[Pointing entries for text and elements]
══════
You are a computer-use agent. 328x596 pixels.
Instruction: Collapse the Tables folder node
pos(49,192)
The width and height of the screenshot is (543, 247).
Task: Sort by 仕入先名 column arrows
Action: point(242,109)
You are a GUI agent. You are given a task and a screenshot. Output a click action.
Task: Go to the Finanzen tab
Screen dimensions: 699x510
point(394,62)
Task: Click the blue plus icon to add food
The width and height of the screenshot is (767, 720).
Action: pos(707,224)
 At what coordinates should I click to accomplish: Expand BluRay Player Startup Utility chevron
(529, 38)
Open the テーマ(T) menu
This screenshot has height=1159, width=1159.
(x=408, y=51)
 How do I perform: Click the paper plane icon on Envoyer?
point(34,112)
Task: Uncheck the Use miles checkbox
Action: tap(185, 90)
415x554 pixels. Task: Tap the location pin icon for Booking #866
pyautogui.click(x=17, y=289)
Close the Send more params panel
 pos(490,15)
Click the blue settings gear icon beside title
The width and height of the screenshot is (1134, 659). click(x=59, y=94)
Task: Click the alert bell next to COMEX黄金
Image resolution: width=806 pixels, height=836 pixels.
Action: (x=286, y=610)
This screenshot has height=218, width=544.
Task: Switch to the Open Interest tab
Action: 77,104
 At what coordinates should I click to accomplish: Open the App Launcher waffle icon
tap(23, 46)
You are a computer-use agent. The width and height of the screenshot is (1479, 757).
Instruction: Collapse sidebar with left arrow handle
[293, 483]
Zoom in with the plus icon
══════
Copy the entries word for word from their first line through the line that contains "Action: point(242,109)", and stop after that line.

CORRECT ANSWER:
You are a computer-use agent. 328x596 pixels.
Instruction: Collapse the Tables folder node
pos(49,192)
The width and height of the screenshot is (543, 247).
Task: Sort by 仕入先名 column arrows
Action: point(242,109)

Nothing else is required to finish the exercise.